O SOL apurou que a família de João Galamba gastou 10.800 euros em obras e que este valor já foi amortizado.
Populares da zona reiteram que nunca viram a mãe do socialista na zona, mas apenas Galamba, a irmã e as respetivas famílias ou amigos. Confrontado pelo SOL, Manuel Amaro Figueira, o representante do Estado na Associação de Beneficiários do Mira, esclareceu que não sabia que a mãe de João Galamba tinha morrido: «A associação não tem, neste momento, informação alguma de que o arrendatário tenha falecido».
Manuel Amaro Figueira acrescentou: «A informação terá de ser comunicada à direção, mas, no meu entender, a casa terá de ir a concurso novamente».
‘A casa é do meu padrasto’, diz Galamba
A Associação de Beneficiários do Mira afirmou ainda que, agora que tomou conhecimento da situação através do SOL, irá contactar a família do deputado João Galamba para que alguém resolva as irregularidades processuais.
Confrontado pelo SOL, João Galamba, audivelmente indignado, explicou que, face ao falecimento da mãe, a casa é agora do padrasto. «Não tenho nada a ver com isso. A minha mãe e o meu padrasto candidataram-se ao concurso, a minha mãe faleceu há um mês e meio e agora a casa é do meu padrasto», afirmou o deputado socialista.

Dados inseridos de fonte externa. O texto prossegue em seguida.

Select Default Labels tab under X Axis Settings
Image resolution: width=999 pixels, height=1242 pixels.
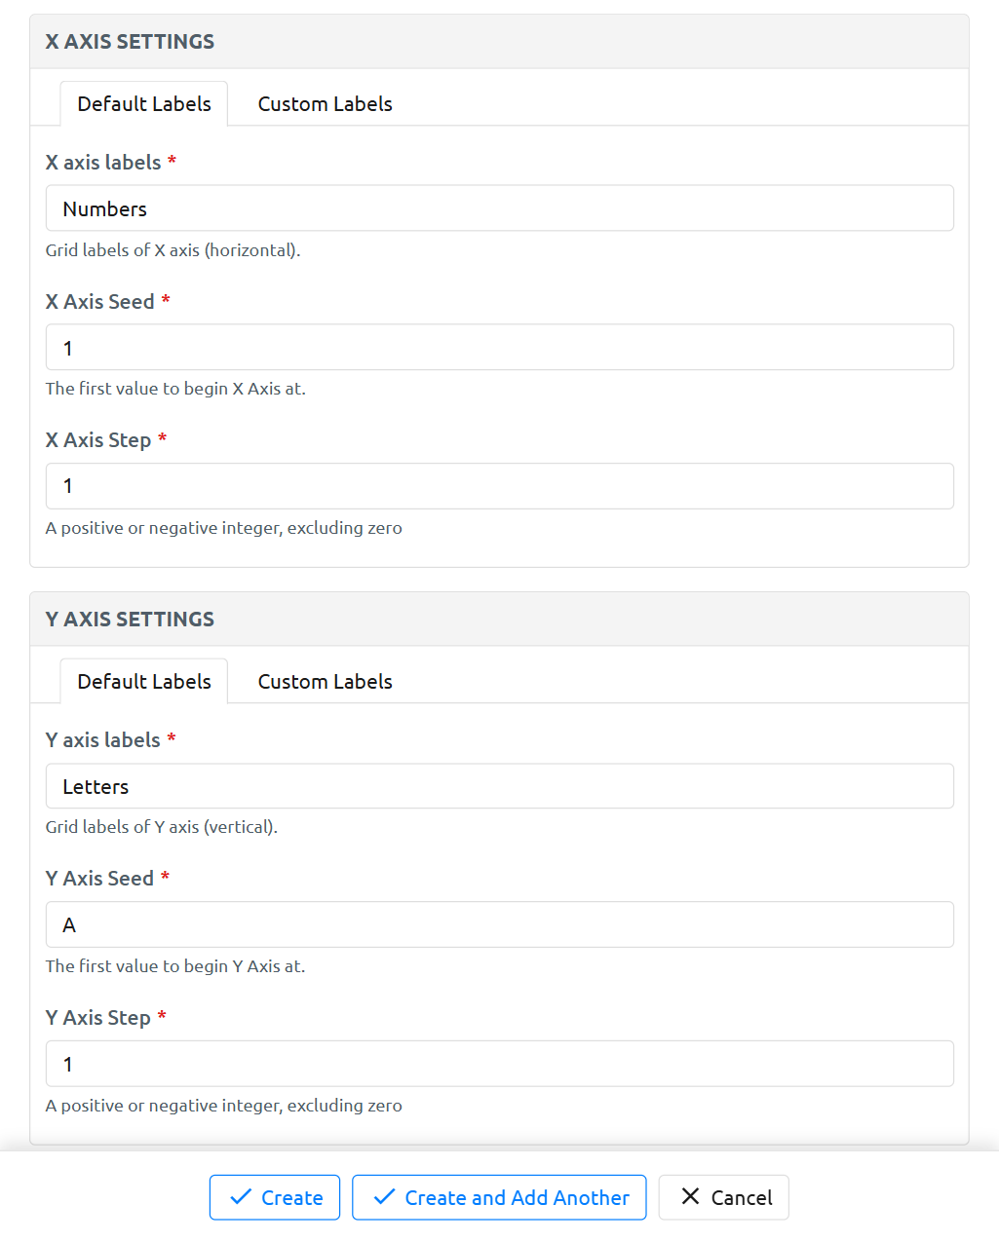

«Ainda não fui lá desde que a minha mãe morreu, mas tenciono ir lá, acompanhar o meu padrasto», acrescentou João Galamba, explicando que esteve até quinta-feira na ilha da Madeira.

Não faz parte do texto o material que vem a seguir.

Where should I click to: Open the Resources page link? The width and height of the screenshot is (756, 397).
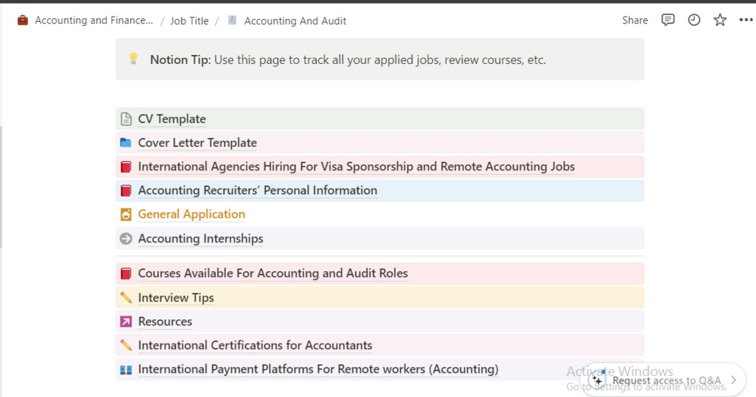pos(165,322)
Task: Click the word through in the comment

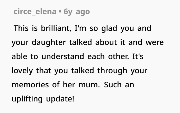Action: pos(112,71)
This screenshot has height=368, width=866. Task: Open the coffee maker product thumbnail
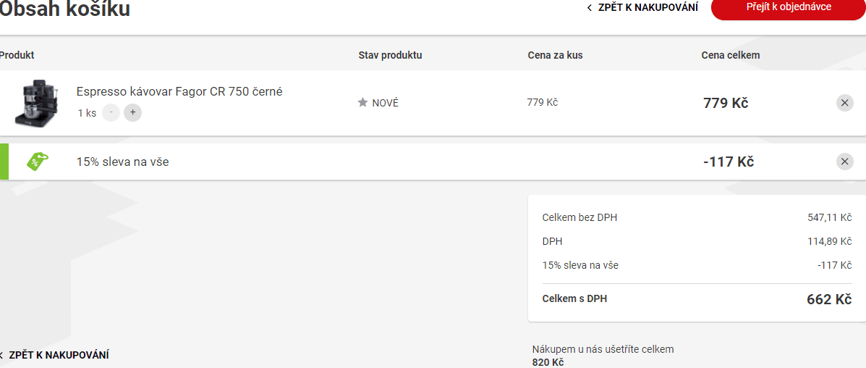coord(36,102)
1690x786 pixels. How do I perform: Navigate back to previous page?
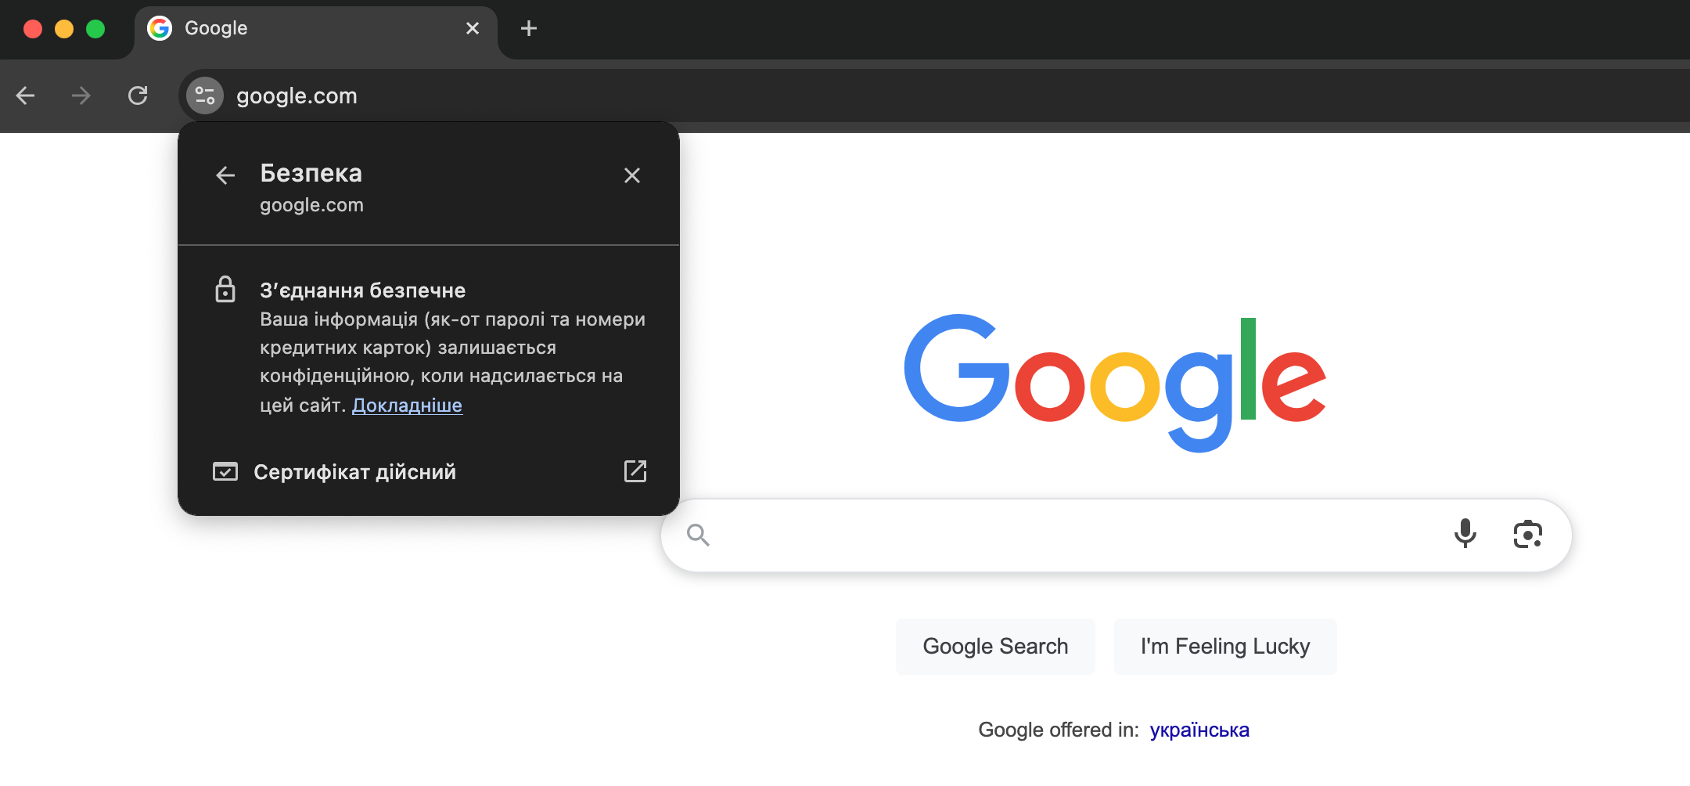click(x=26, y=96)
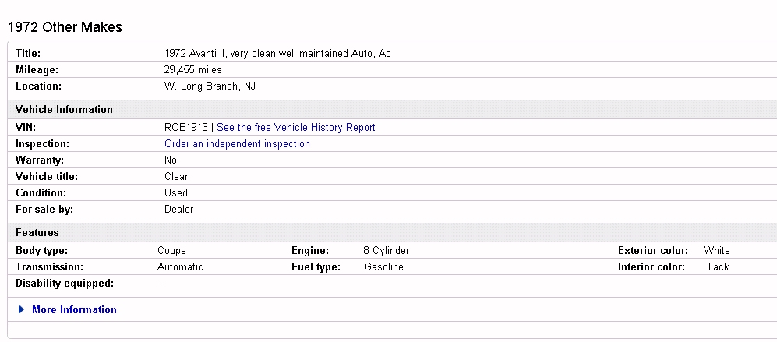Click the 8 Cylinder engine value
The width and height of the screenshot is (777, 342).
pyautogui.click(x=387, y=251)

O deputado socialista esclareceu ainda que a mãe e o padrasto «passavam férias ali há 30 anos e os locais avisaram(-nos)» da abertura de concurso para arrendamento da casa do cantoneiro na barragem de Santa Clara, tendo ambos concorrido e ganho o concurso.
Mas o contrato de arrendamento da casa está apenas em nome da mãe de João Galamba.